Russia state television showed “The Fall of an Empire: The Lessons of Byzantium,” a film by Archimandrite Tikhon Shevkunov, in late January. The film sparked a heated debate about the role that the West played in the collapse of the Byzantine Empire, whether modern Russia faces similar dangers, and whether the Russian Orthodox Church could help prevent a similar collapse.
By Vsevolod Chaplin
Archimandrite Tikhon poses very important questions in his film: Who are we as Russians? Is Russia just a remote backwoods of Europe? Are we doomed to be obedient students of the West? Or is Russia heir to time-honored traditions passed down directly from ancient Rome and from which the West could also benefit? Should Russia follow the Western paradigm, as if it were indeed universal, or does Russia have its own path that is just as legitimate?
These have always been questions for Russia, not only during the 19th century disputes between Slavophiles and the Westernizers, but also during Peter the Great’s reforms and the backroom discussions of speechwriters for Soviet leaders Leonid Brezhnev and Mikhail Gorbachev.
A fresh look at Byzantium — an empire despised by both Western and Soviet ideologues — presents us with an excellent opportunity to talk about today’s Russia. For the first time, the average television viewer heard that the Eastern Roman Empire was neither an “evil empire” nor a center of dark obscurantism and superfluous luxury, but the largest civilization of its time and one that has something to offer modern Russia.

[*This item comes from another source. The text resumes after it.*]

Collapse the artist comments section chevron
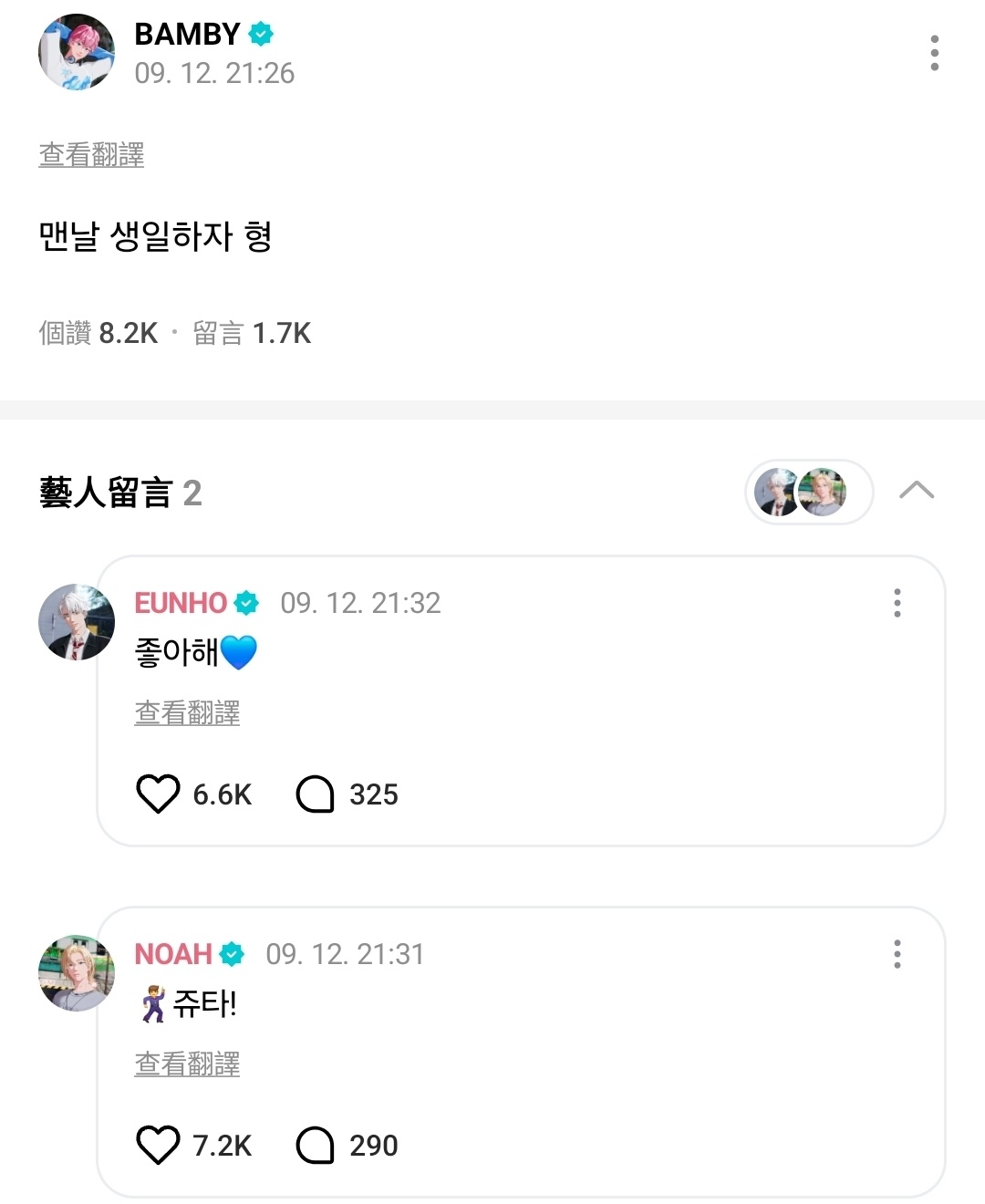This screenshot has height=1204, width=985. tap(916, 491)
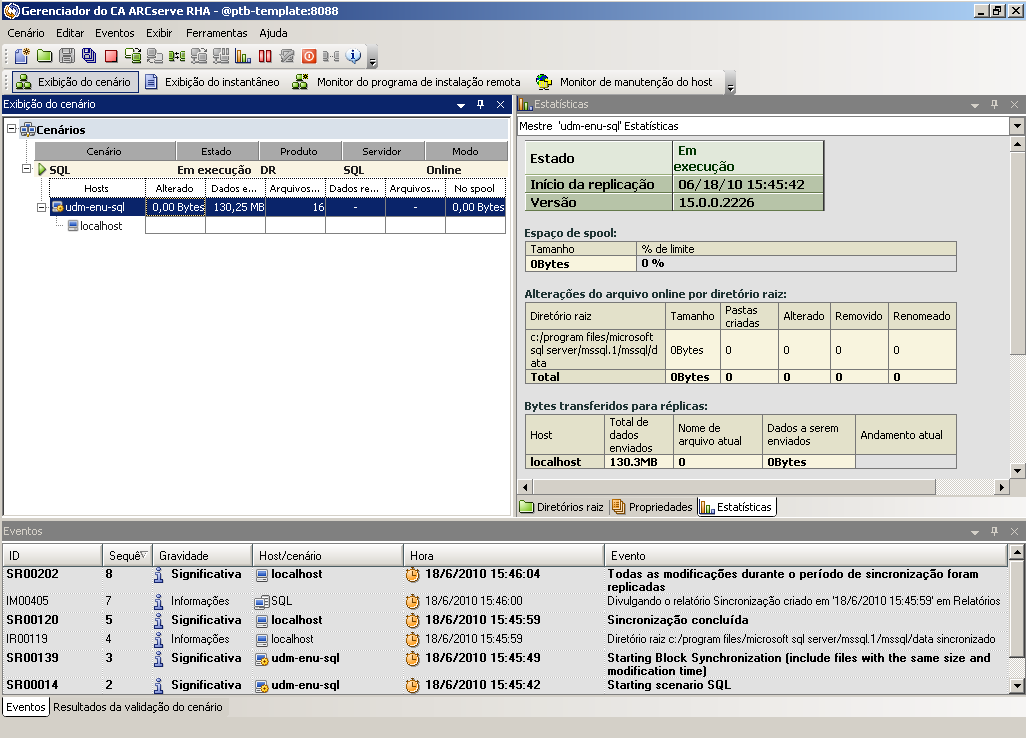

It is little wonder, then, that the film upset those who have been trying to convince us that the sun rises not in the East but in the West. It is surprising that some critics have not bothered to discuss the film’s production quality or the facts and ideas it portrays, but have simply lashed out at the very idea of “rehabilitating” Byzantium and the “Byzantine spirit” in Russia. Their arguments are weak. “The filmmakers are trying to take us back to the Middle Ages,” they say.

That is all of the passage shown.